Telling the Startup Story
March 23, 2010 4 Comments
By now, we’ve probably all heard the eBay story that the founder started it because he wanted a way to help his girlfriend find Pez dispensers online. Well, did you know that was made up? That’s right, those PR folks were looking for a good, memorable story and delivered. Politicians do it all the time.

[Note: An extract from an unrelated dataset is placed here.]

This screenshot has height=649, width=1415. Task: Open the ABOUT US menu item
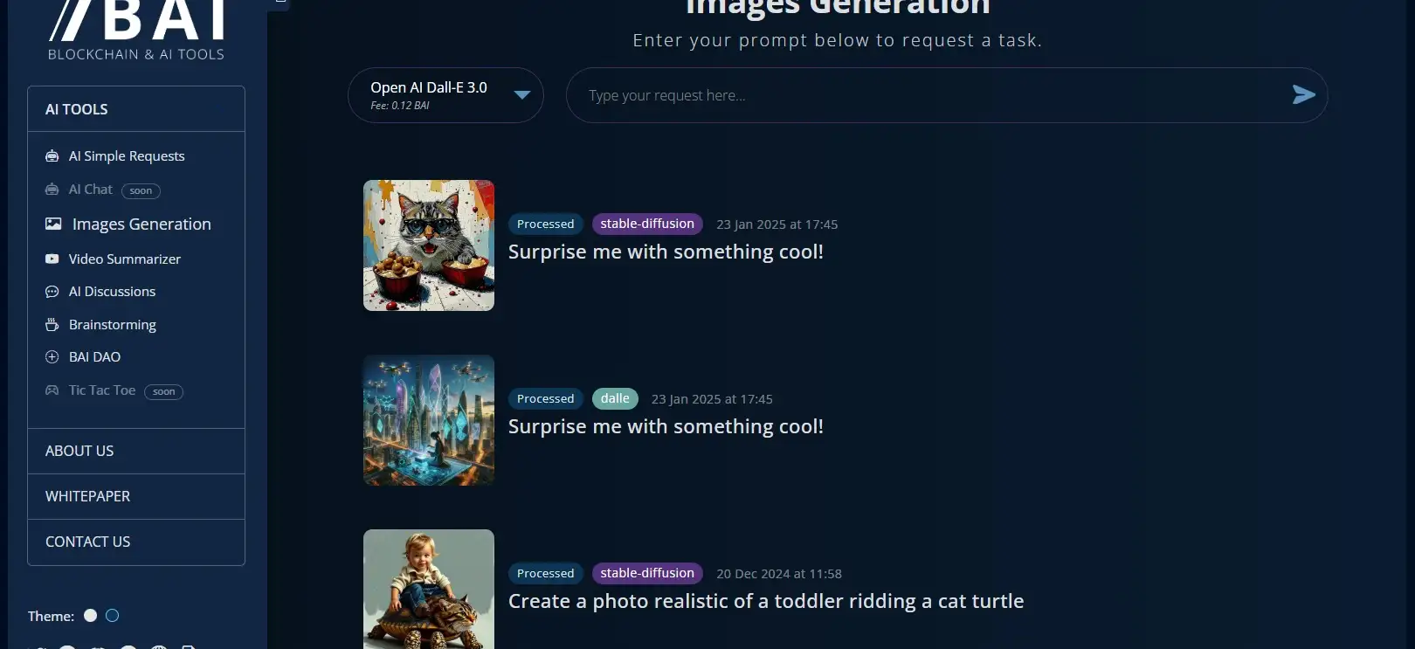click(x=136, y=451)

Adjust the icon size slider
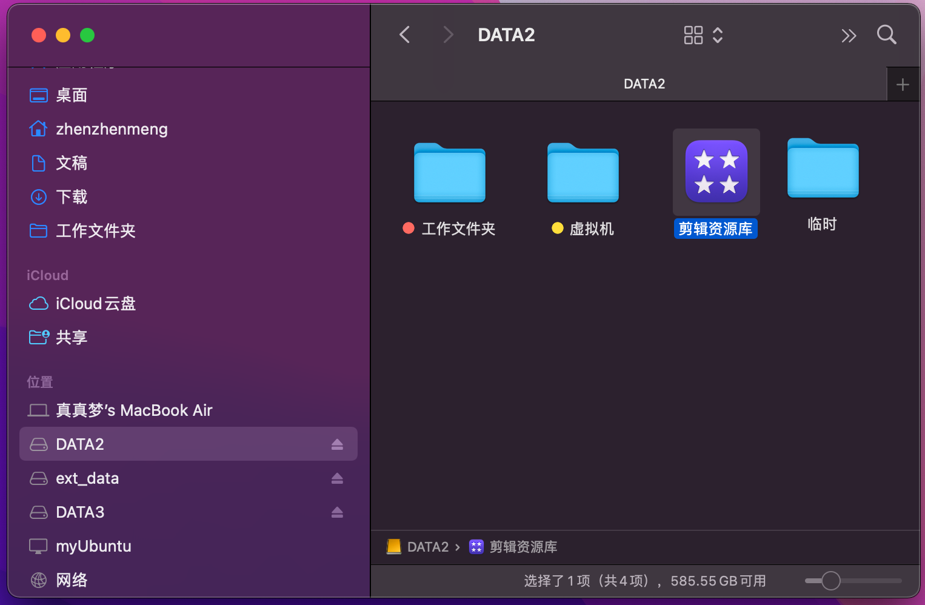[x=830, y=581]
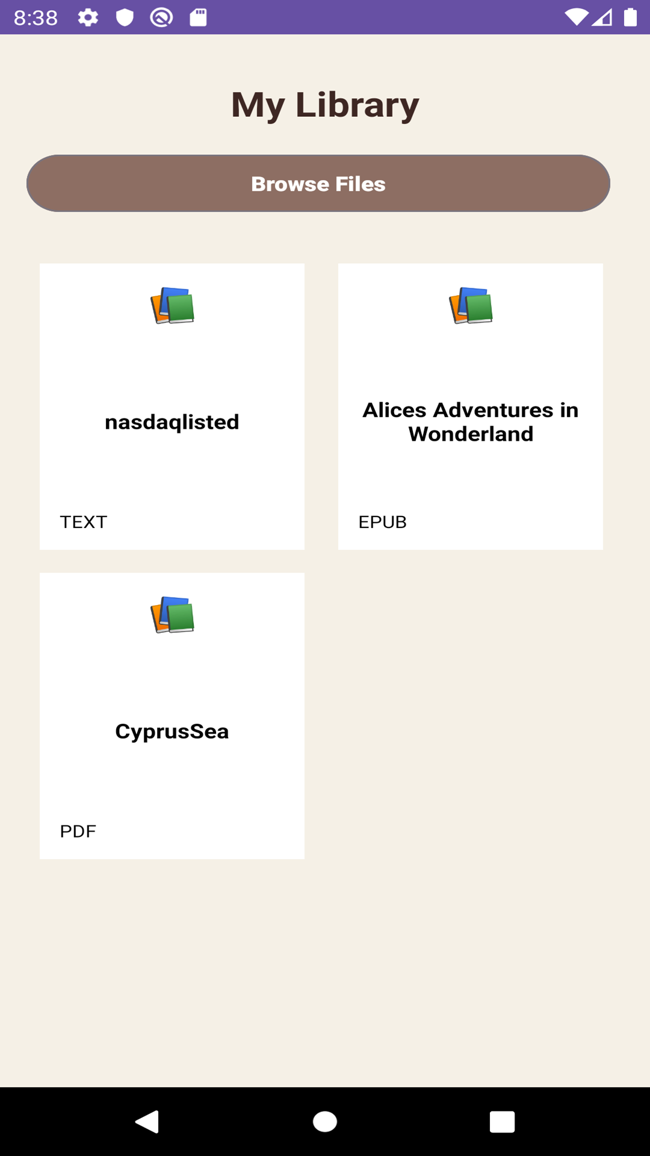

I do believe it is important to have a story for your startup. Why was it founded? Why are you doing what you’re doing? Here are some points to consider:
- Make it memorable
- Keep it short
- Practice it for consistency across co-founders
- Include emotion and feeling in it
What’s your startup story?
The historian is an important role in any organization, especially in a start-up. Capturing the essence of the moment is critical and hard. Putting those initial ideas on paper, or memorializing them somehow is critical to relate to the team later. The counter to that is, the later folks may simply not care and you have to find a way to be OK with that. There is one mentality early on, another as the business scales, and yet another at exit or operating momentum.
The story you tell is about the vision, the mission, the impetus to start the venture and it must be told with passion and consistency across the core team.
My thoughts…cheers, J
Thanks Jamie. I agree that the historian is an important role. Keep the great comments coming.
I’d just add that you should figure out a way to spin something interesting out of truth, rather than base something that visible on an outright lie. And, while I’m on an ethics theme, that story about Facebook’s Mark Z. hacking competitor site’s accounts is downright ugly (if true). IMHO, ends don’t justify the means.
Thanks John. I agree that it should be memorable, and truthful.